Stored dataset items:
────────────────────

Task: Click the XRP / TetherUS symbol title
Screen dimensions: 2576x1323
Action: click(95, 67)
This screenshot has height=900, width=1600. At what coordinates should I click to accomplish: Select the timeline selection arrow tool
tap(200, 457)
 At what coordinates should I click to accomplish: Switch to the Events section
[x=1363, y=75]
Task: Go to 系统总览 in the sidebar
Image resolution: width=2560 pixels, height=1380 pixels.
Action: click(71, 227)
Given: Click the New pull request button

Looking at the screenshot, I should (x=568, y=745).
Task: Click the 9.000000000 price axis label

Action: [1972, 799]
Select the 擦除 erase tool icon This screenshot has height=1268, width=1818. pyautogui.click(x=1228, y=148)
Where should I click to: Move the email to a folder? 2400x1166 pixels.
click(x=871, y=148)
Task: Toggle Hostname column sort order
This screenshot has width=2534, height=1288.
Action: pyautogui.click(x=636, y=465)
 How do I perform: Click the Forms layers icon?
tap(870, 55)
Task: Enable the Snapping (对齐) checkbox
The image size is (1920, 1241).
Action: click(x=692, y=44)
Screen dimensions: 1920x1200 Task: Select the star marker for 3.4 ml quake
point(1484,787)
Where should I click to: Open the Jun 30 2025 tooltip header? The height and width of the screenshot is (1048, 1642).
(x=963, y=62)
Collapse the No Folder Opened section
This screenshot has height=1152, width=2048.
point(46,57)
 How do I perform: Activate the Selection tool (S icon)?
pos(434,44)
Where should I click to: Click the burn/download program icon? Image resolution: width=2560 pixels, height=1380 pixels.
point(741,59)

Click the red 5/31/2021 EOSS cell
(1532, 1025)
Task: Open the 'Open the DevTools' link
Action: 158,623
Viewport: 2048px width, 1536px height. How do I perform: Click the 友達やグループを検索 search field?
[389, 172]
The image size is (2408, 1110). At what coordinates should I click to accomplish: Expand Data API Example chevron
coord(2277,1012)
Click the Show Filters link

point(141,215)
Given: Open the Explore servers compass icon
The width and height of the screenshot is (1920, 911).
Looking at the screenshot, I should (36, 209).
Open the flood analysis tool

────────────────────

Please transcribe only the lines in the records above running from the line that has "Given: Click the New pull request button" through the line that has "Select the 擦除", both included, exactly as they appear.

Given: Click the New pull request button

Looking at the screenshot, I should (x=568, y=745).
Task: Click the 9.000000000 price axis label

Action: [1972, 799]
Select the 擦除 erase tool icon This screenshot has height=1268, width=1818. pyautogui.click(x=1228, y=148)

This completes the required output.